音色はどこまでも自由に羽ばたいて欲しいのに、君自身や心は、いつでも俺の元にいて欲しいと願わずに射られない。向けられる微笑が温かいほどに胸が甘く締め付けられるのは、願って止まない想いの狭間で揺られるからなのだろう。だから繋ぎ止めておきたい、君の側にいたい・・・・俺も君を離さない。
日野だけでなく俺も必死に逃げたうさぎの縫いぐるみを探していたのは、君と重ねていたんだと思う。
熱く擦れかける吐息で囁きながら左手を掲げ持ち、唇を寄せた先は白い蝶が止まった薬指・・・誓いのキス。
初めは無邪気に喜び、指先を軽く振りながら結び目の蝶が揺れるのを楽しんでいたが、ようやく気付いたのか真っ赤になって黙り込んでしまった。唇を寄せたまま視線を上げれば、耳や首筋まで染まり火を噴出しそうなのが夜目にも分かる。

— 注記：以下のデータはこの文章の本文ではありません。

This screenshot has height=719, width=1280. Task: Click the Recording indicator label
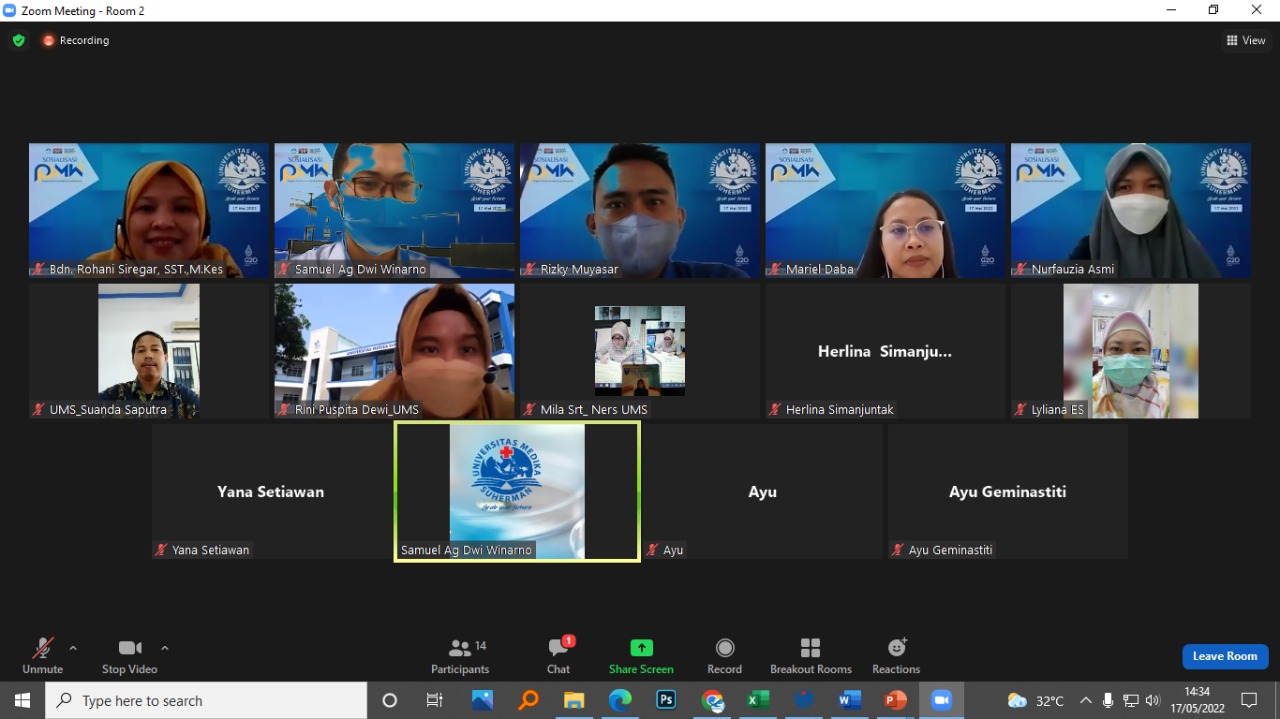point(84,41)
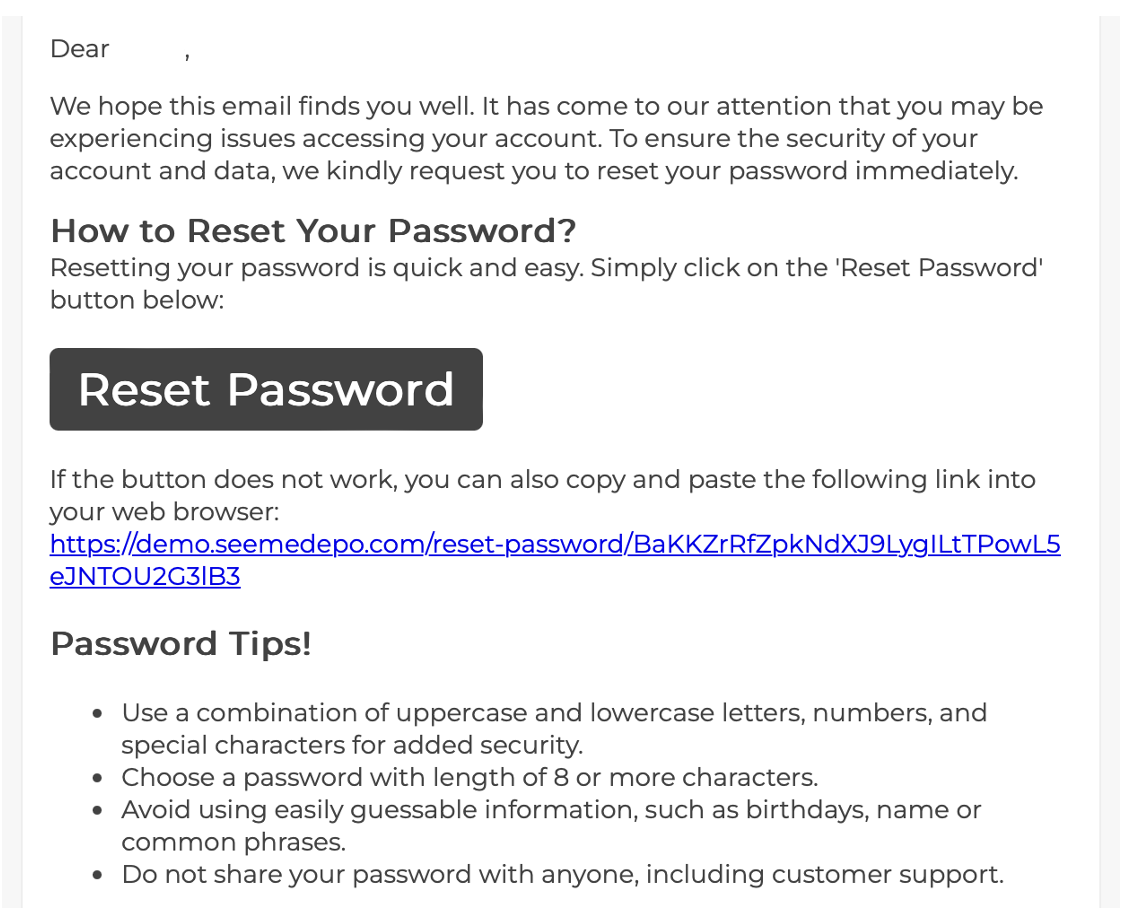Screen dimensions: 1122x912
Task: Click the 'We hope this email finds you well' sentence
Action: tap(262, 106)
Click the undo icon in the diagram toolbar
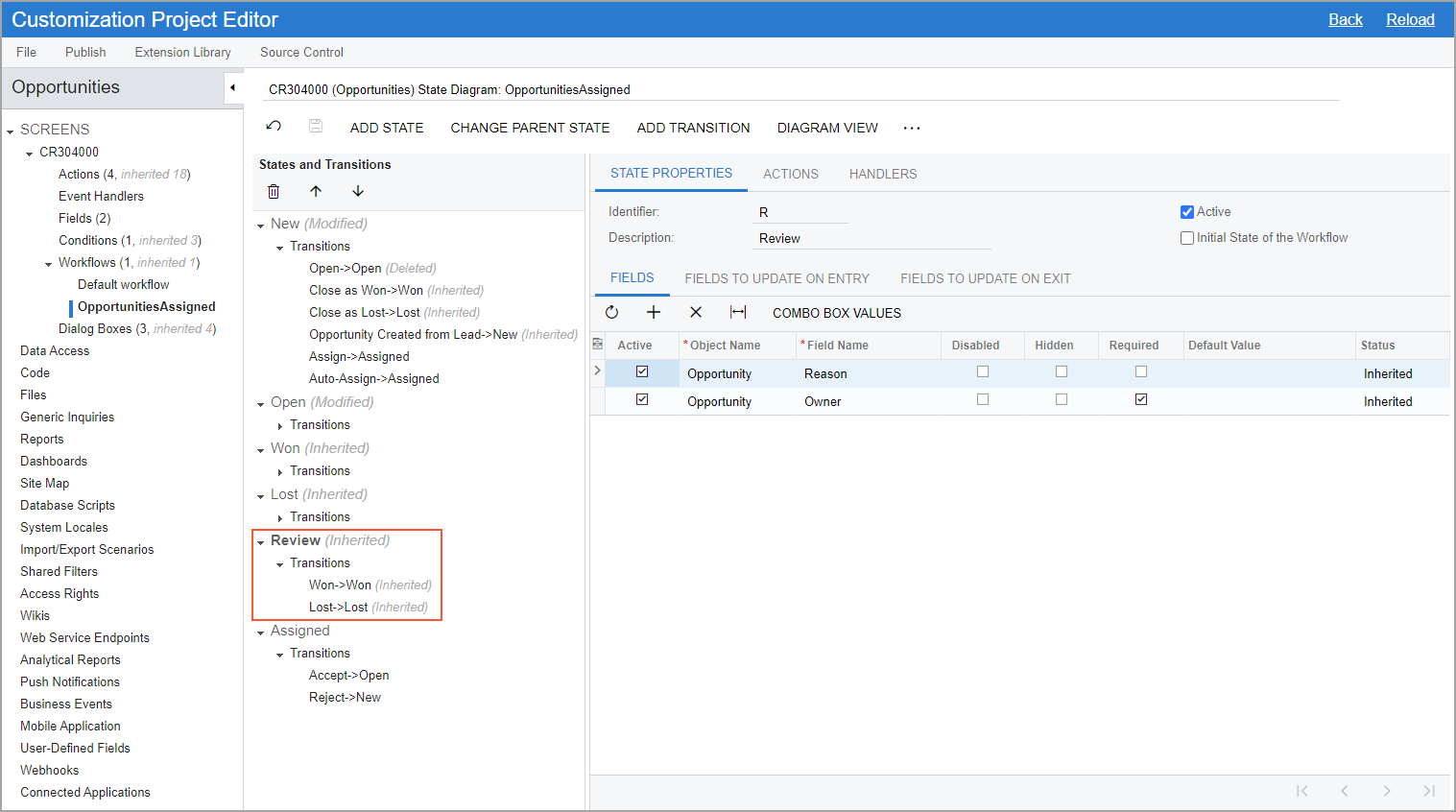This screenshot has height=812, width=1456. (274, 127)
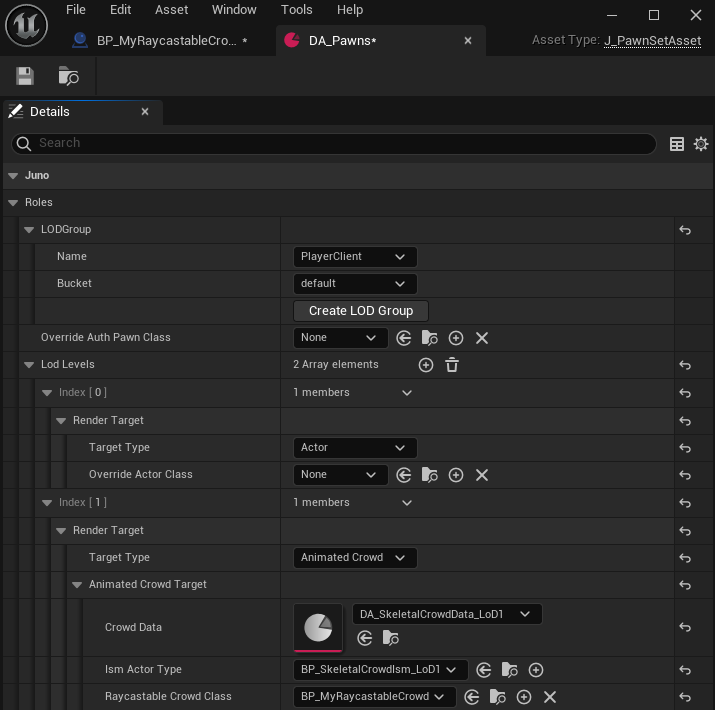Click Browse to asset in Content Browser icon

68,76
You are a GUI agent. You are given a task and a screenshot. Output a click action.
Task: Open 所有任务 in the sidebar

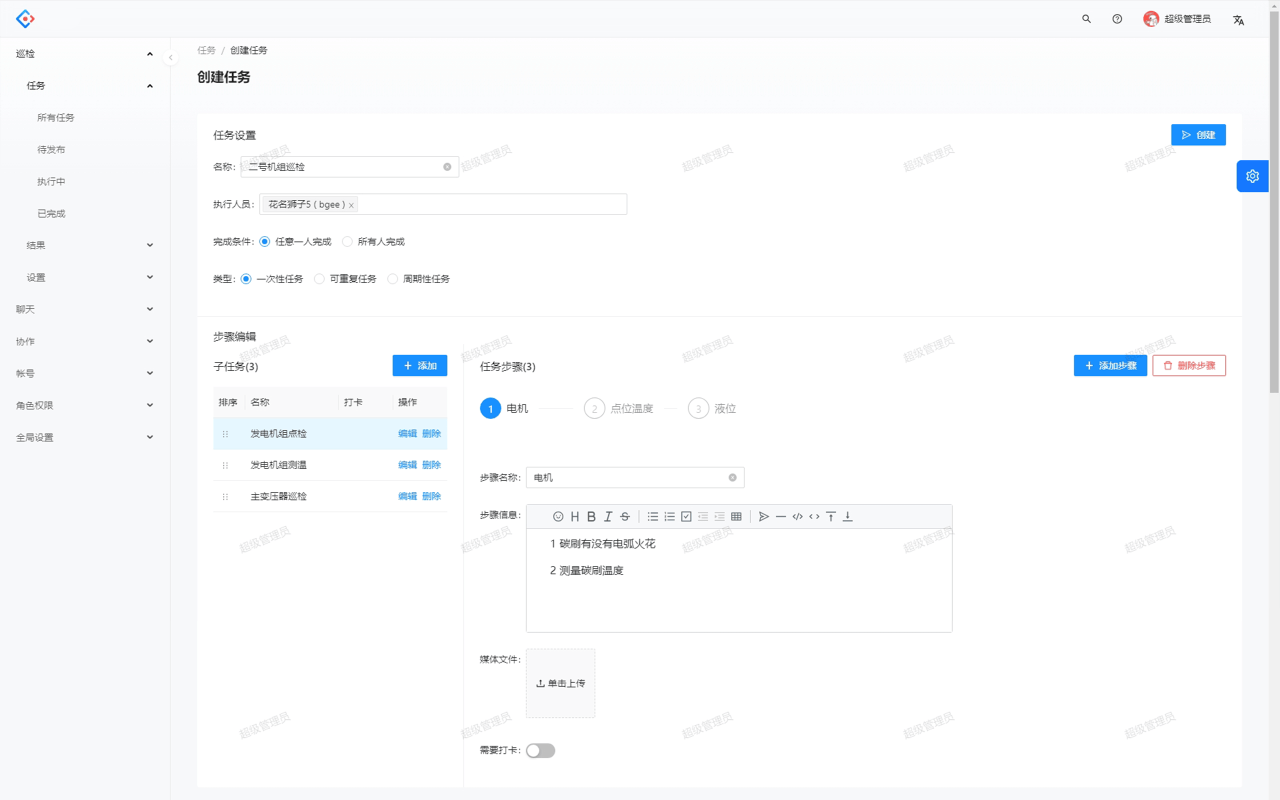click(56, 118)
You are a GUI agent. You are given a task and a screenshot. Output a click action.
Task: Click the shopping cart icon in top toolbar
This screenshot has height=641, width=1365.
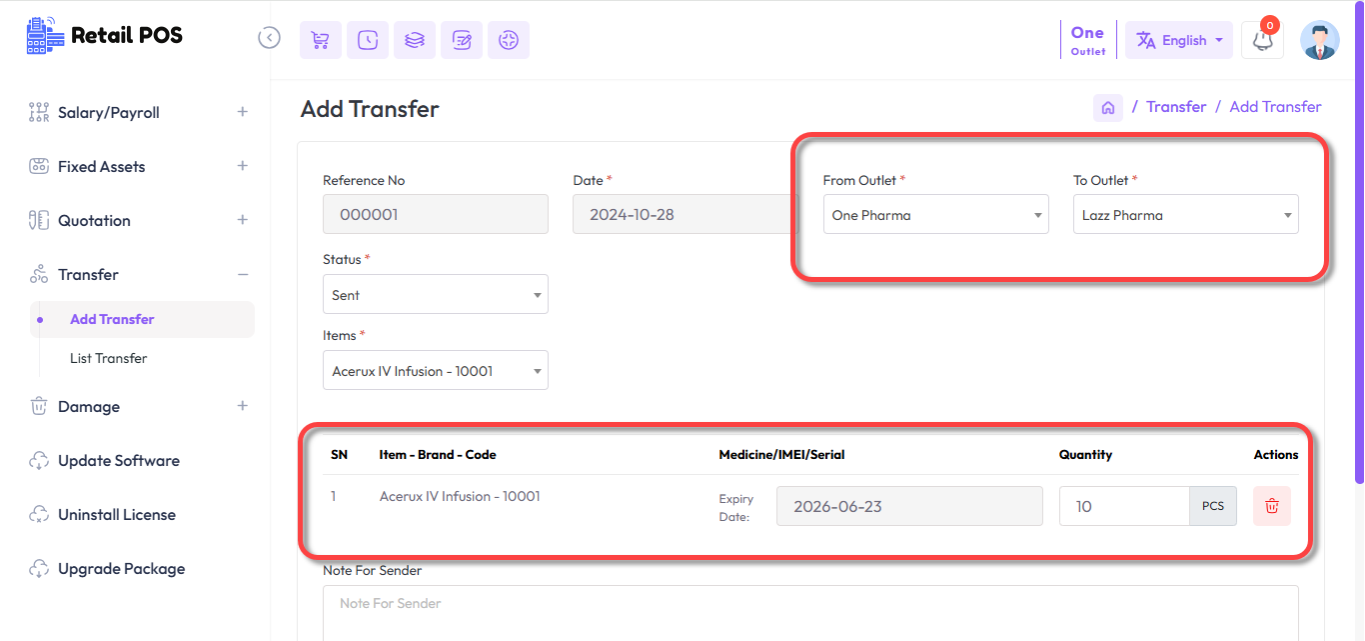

「ねぇ月森くん、これって失くした物が返ってくるおまじないなの? それとも・・・・左手の薬指にはめる指輪にちなんだものなのかなって・・・あっ、嫌とかじゃないの。その・・ね、嬉しかったから」
「君が元気になってくれたのなら、良かった。今日は暗くなったから、明日もう一度探しに来ようか」
「うん、ありがとう! きっと戻ってくる予感がするの、おまじないのお陰かな」
本当は思いつきで考えたおまじないだとは言えなかったが、嬉しそうに指先を見つめる君が幸せそうだから、それでもいいかと思う。心に秘めた本当の願いも、いつか叶う日がくると願って。
上手く出来た蝶結びは、君の指に止まる白い蝶。
そう、まるで薬指にはまる誓いの指輪のように煌いていた。